Durante la época de Avignon pudo fortalecerse
la Primacía del Papa, por medio de sus legados, impidiendo que los
nombramientos episcopales y de otras dignidades fuesen llevados a cabo por los
poderes temporales, pero esas acciones necesitaban de presupuesto y, al haberse
anulado las rentas del patrimonio de San Pedro, era necesario sacarlas de otros
lugares. Para el manejo de esas cantidades era necesario recurrir a banqueros y
eso daba una imagen desfavorable de la Iglesia. La burocracia y el
funcionamiento de los tribunales siguieron creciendo.

Los
monarcas argumentaban que los jóvenes con más talento no se dedicaban a la
carrera eclesiástica, sabiendo que los principales nombramientos eran hechos
desde la Corte romana, aunque en realidad se hicieran con el acuerdo de los
reyes. Algunos escritores sostenían que el bienestar material y moral de los
individuos estaba bajo las competencias de la monarquía, con la pretensión de
dominar a la Iglesia.

Príncipes
y reyes sostenían al Papa sólo si éste les hacía concesiones y si no, no
dudaban en mofarse de él. Empezaron a nacer las iglesias nacionales. En el seno
de la propia Iglesia comenzaban a nacer corrientes que ponían en duda la
autoridad doctrinal del Papa. El mismo humanismo protegido por los Pontífices y
el aspecto antropocéntrico de algunos autores greco-latinos deformaban el
pensamiento cristiano. Y se empezaba a valorar la capacidad del Pontífice como
criterio de aceptación de su autoridad, sin tener en cuenta la objetividad de
su función. En una época de creciente auge de asambleas, el Colegio de
Cardenales se empezó a creer órgano supremo de la Iglesia.

Todos
estos males se condensarán en ocasión del Cisma.
▬▬▬▬▬▬
Instrucciones de trabajo:
Prolonga el texto sobre el papado en la época de Avignon a partir de su última frase. Los registros no tienen nada que ver con esto.

Material extraído:
▬▬▬▬▬▬
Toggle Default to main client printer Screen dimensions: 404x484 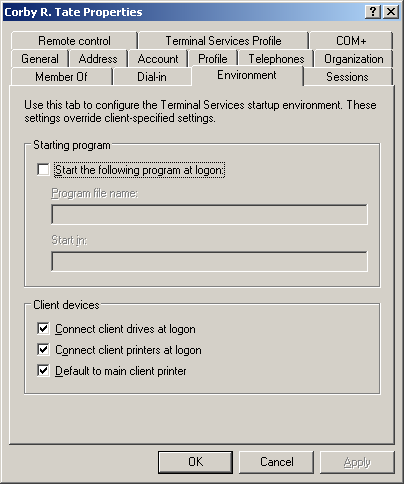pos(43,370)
▬▬▬▬▬▬
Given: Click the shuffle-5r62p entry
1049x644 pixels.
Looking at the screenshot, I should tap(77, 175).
▬▬▬▬▬▬
Respuesta:
Contra
el parecer de la mayoría de sus cardenales, que se encontraban muy bien en
Avignon, Gregorio XI había regresado a Roma, porque pensaba que, tras la
rebelión producida en las ciudades de los Estados Pontificios, su presencia era
indispensable para no perderlos. Sin embargo, poco pudo hacer. La muerte le
alcanzó prematuramente. Ni siquiera tuvo la oportunidad de renovar el Colegio
cardenalicio, que contaba con mayoría de languedocianos. Una anécdota suya
resultará profética: momentos antes de su muerte mandó llamar al alcaide del
castillo Sant’Angelo para pedirle que no entregase las llaves de la fortaleza
al nuevo Papa si éste no era también reconocido por los cardenales que
permanecieron en Avignon.

Los
días que transcurrieron entre la muerte de Gregorio XI, el 27 de marzo de 1378,
y la apertura del cónclave que debía elegir a otro, que tuvo lugar el 7 de
abril, fueron de gran tensión. El pueblo de Roma agitado no pensaba consentir
otra vez que el Papa se trasladase. De su permanencia en la ciudad dependía la
vida de Roma, en la que reinaba el caos y las disputas entre facciones.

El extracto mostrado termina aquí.